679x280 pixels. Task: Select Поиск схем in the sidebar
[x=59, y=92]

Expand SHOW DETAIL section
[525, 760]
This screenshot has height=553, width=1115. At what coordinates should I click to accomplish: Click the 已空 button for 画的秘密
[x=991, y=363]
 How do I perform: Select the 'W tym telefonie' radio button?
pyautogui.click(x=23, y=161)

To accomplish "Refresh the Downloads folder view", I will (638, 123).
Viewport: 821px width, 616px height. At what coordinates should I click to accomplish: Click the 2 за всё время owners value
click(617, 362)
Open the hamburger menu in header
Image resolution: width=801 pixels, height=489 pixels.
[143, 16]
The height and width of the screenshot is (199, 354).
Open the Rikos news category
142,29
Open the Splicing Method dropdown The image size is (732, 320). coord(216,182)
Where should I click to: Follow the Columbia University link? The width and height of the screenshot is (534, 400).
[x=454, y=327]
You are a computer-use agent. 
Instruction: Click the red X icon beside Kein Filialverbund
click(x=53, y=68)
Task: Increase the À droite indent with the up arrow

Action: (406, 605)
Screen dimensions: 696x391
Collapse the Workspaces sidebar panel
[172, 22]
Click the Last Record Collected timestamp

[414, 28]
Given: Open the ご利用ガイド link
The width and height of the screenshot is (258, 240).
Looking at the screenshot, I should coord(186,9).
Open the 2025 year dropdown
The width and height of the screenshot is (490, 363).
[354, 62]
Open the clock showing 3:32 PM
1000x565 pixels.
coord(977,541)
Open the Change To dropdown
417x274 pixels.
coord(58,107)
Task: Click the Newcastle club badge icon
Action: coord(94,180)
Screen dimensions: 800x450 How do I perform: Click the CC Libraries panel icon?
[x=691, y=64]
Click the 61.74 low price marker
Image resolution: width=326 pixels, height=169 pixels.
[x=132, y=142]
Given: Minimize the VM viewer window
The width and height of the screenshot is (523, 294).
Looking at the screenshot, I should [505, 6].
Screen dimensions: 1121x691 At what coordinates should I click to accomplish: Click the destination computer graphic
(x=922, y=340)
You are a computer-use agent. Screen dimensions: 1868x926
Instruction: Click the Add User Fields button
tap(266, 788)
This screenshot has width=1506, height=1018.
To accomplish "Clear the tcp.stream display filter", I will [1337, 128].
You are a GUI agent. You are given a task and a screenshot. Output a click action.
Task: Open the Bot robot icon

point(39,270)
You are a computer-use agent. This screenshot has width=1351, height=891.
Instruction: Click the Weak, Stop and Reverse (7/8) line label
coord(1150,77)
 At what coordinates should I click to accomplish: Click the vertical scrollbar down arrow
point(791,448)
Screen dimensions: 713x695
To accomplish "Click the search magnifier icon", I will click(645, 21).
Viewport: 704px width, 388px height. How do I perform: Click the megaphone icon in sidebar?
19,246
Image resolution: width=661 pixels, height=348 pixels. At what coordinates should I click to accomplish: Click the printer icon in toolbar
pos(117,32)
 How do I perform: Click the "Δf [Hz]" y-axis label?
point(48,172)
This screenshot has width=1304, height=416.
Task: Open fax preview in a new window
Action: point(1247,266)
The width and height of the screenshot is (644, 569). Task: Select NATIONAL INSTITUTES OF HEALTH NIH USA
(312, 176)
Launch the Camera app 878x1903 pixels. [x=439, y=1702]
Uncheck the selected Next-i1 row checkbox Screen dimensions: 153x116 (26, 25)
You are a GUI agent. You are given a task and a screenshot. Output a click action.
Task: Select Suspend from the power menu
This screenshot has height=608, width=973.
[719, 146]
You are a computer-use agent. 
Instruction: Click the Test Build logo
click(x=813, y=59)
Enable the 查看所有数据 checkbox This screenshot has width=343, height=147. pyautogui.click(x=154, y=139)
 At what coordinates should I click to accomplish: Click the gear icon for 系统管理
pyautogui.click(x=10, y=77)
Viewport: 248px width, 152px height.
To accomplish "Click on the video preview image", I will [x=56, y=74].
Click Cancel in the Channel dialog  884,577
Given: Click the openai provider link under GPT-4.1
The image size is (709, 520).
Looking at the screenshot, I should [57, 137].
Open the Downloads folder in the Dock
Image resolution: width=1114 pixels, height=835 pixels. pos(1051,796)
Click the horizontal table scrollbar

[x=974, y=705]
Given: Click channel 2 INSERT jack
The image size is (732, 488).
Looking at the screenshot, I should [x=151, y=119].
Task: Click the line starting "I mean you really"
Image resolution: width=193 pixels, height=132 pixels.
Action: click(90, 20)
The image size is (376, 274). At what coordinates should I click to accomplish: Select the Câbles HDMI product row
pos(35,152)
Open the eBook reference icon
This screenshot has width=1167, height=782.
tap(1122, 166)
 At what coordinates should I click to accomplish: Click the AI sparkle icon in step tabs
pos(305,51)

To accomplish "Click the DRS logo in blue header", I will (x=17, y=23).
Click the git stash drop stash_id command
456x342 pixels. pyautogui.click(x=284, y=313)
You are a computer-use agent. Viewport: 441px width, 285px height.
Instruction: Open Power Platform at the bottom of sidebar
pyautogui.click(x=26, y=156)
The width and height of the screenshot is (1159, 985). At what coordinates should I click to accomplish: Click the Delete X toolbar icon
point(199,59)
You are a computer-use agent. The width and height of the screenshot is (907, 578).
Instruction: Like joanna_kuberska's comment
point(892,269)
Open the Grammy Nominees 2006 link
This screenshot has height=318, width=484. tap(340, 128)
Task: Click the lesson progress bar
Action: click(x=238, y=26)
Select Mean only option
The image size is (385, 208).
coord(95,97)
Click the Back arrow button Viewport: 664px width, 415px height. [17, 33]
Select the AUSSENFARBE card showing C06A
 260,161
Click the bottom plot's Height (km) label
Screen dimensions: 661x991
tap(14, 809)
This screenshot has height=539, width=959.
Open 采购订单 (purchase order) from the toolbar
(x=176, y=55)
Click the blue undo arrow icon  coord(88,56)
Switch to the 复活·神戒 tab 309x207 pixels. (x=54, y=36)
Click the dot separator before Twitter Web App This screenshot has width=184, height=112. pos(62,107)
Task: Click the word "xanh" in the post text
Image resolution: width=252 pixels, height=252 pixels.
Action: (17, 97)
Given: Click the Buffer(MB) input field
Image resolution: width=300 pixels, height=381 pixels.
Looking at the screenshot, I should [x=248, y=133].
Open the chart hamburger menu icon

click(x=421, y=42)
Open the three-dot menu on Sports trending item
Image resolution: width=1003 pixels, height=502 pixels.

##########

Task requirements: Only the number is wanted. Count the lines above that include the word "blue".

Answer area: 2